◆ Exercise brief ◆
Please copy out the passage from the AF_RXRPC documentation below word for word, starting with "sendmsg, or it" and going on through "that user ID.".

AF_RXRPC makes use of control messages in sendmsg() and recvmsg() to multiplex

calls, to invoke certain actions and to report certain conditions.  These are:

        MESSAGE ID              SRT DATA        MEANING

        ======================= === =========== ===============================

        RXRPC_USER_CALL_ID      sr- User ID     App's call specifier

        RXRPC_ABORT             srt Abort code  Abort code to issue/received

        RXRPC_ACK               -rt n/a         Final ACK received

        RXRPC_NET_ERROR         -rt error num   Network error on call

        RXRPC_BUSY              -rt n/a         Call rejected (server busy)

        RXRPC_LOCAL_ERROR       -rt error num   Local error encountered

        RXRPC_NEW_CALL          -r- n/a         New call received

        RXRPC_ACCEPT            s-- n/a         Accept new call

        (SRT = usable in Sendmsg / delivered by Recvmsg / Terminal message)

 (*) RXRPC_USER_CALL_ID

     This is used to indicate the application's call ID.  It's an unsigned long

     that the app specifies in the client by attaching it to the first data

     message or in the server by passing it in association with an RXRPC_ACCEPT

     message.  recvmsg() passes it in conjunction with all messages except

     those of the RXRPC_NEW_CALL message.

 (*) RXRPC_ABORT

     This is can be used by an application to abort a call by passing it to

     sendmsg, or it can be delivered by recvmsg to indicate a remote abort was

     received.  Either way, it must be associated with an RXRPC_USER_CALL_ID to

     specify the call affected.  If an abort is being sent, then error EBADSLT

     will be returned if there is no call with that user ID.

◆ Information supplied ◆
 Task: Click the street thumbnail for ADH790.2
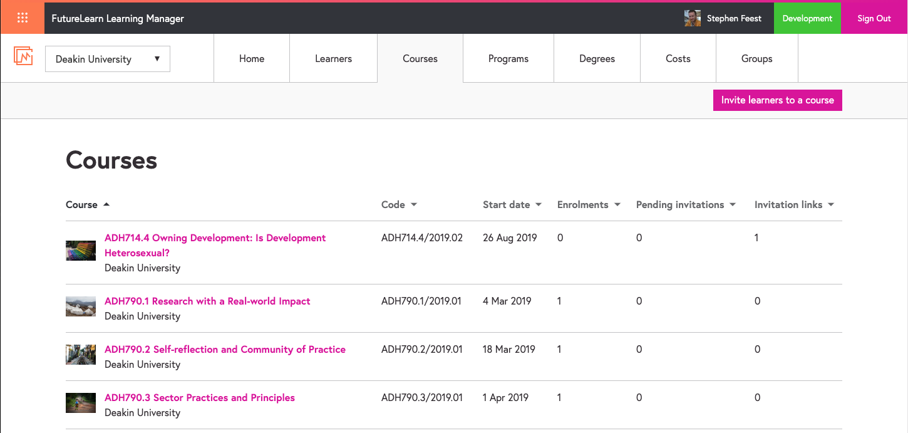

◆ Correct result ◆
sendmsg, or it can be delivered by recvmsg to indicate a remote abort was

     received.  Either way, it must be associated with an RXRPC_USER_CALL_ID to

     specify the call affected.  If an abort is being sent, then error EBADSLT

     will be returned if there is no call with that user ID.